The limitations of our study are its retrospective design and the exclusion of patients with an unknown death status within 2 years after entry into stage IV that may positively bias the survival. Also, the genotype has proven influence on the prognosis but was not considered here due to missing data as no data on the genetic background of the tumors were available.

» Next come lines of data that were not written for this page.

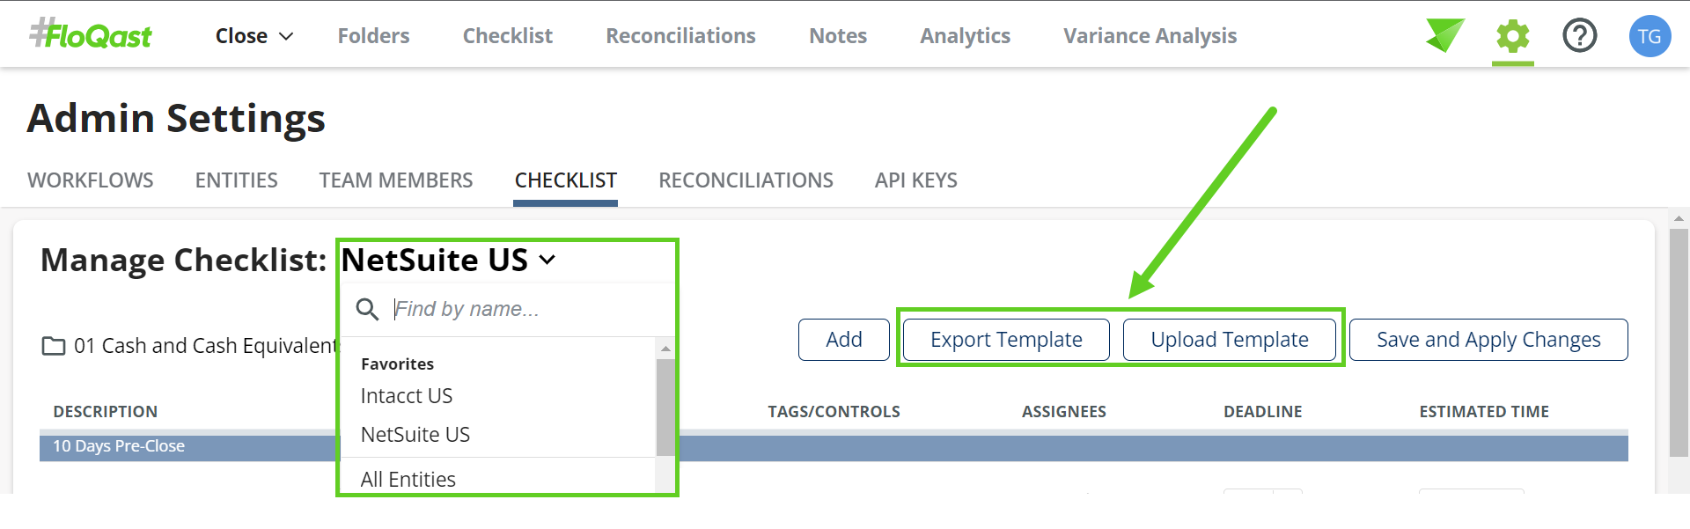Screen dimensions: 1690x529
Task: Click the FloQast logo
Action: [91, 35]
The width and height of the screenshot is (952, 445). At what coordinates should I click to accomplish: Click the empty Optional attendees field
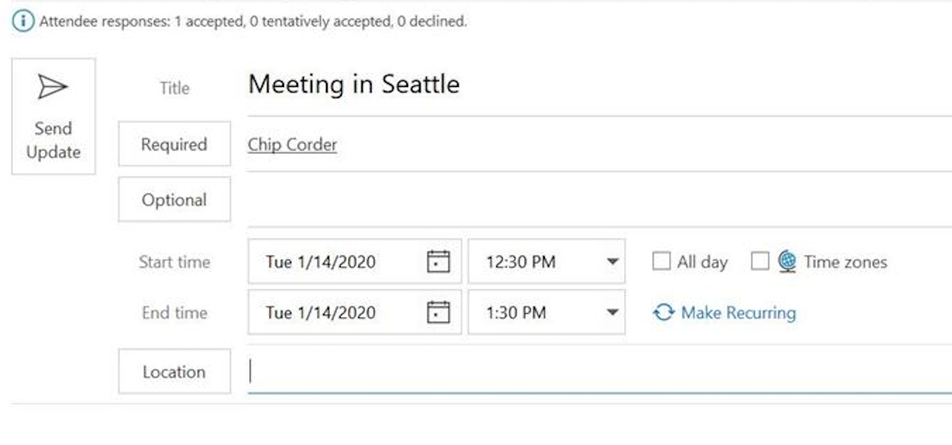(580, 200)
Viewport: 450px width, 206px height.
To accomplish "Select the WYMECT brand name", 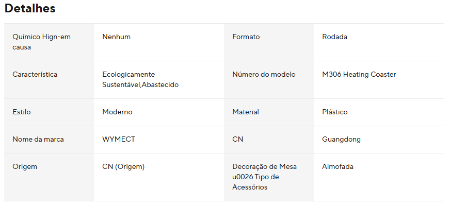I will (119, 139).
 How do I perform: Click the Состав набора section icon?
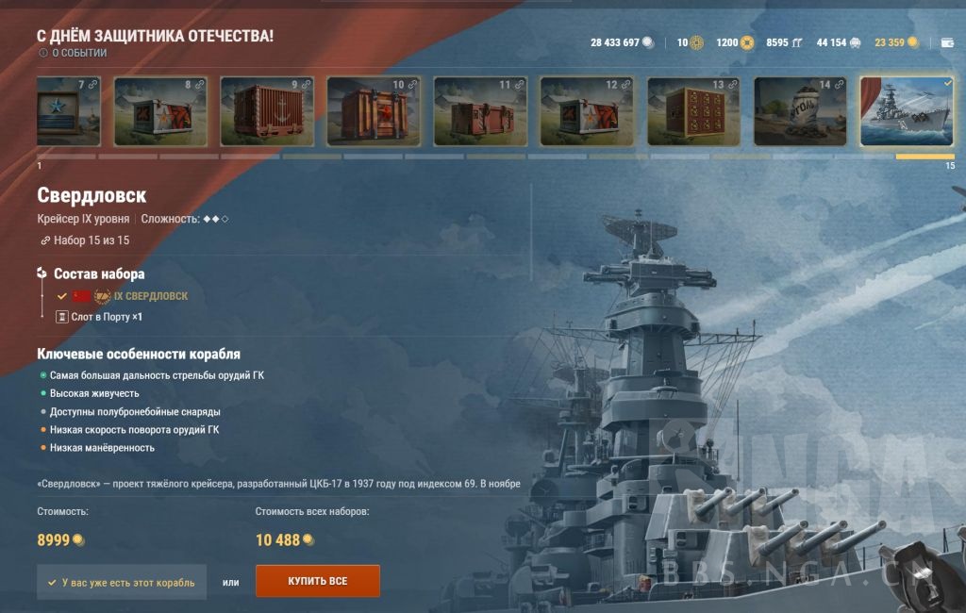click(42, 273)
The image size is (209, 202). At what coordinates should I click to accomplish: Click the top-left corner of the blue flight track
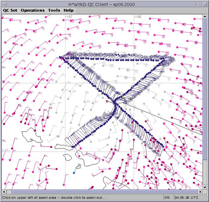tap(61, 57)
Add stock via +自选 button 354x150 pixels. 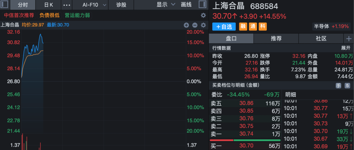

To date, we have some information on the impact of genetic alterations (1) on development and the pattern of metastasis formation, (2) on the disease course once metastasis has developed, and (3) on the treatment response, in particular to ICB. UM is genetically characterized by chromosomal losses and gains as well as a low mutational burden. Chromosomal alterations like monosomy 3, disomy 3, and gain of chromosome 8q are considered strong prognostic factors. Monosomy 3 is associated with poor disease-free survival (DFS), while tumors with disomy 3 tend to spread rarely and have prolonged DFS. Gain of chromosome 8q and loss of chromosome 3 are associated with a poor OS [26, 27]. Somatic GNAQ and GNA11 mutations are commonly detected leading to consecutive activation of the MAPK pathway which might contribute to the development of UM [28]. However, survival seems not to be affected by these mutations [29]. Further, hemizygous mutations in the BAP-1 gene were found in monosomy 3 tumors resulting in loss or dysfunctional BAP-1 expression associated with poor DFS and OS [30,31,32]. Szalai et al. demonstrated a strong association between BAP-1 mutated tumors and a peak of clinical detected metastases 2 years after enucleation [33]. They suggested that this might be an explanation for the observations of the disproved Zimmerman–McLean–Forster effect, who hypothesized that the enucleation causes a spread of tumor cells leading to the peak of metastases [33, 34]. However, BAP-1 mutated tumors might correlate to locally fast progressive liver metastasis observed in our study population. Moreover, SF3B1 and EIF1AX mutations occur in tumors with disomy 3 and are associated with a more favorable disease course [32, 35, 36]. SF3B1 mutations correlate with a long DFS and with a late peak of metastases after 7 years [30, 33]. EIF1AX mutations as well as wild-type BAP-1, SF3B1, and EIF1AX genes are correlated with prolonged survival [30]. Thus, the genotype plays an important role in determining the overall prognosis regardless of treatments. Further, there are signals that a high mutational burden is predictive for response to ICB [37] and a MBD4-related hypermutator phenotype in metastatic uveal melanoma showed an exceptional high sensitivity to anti-PD-1 which is present in up to 2% of UM patients [38].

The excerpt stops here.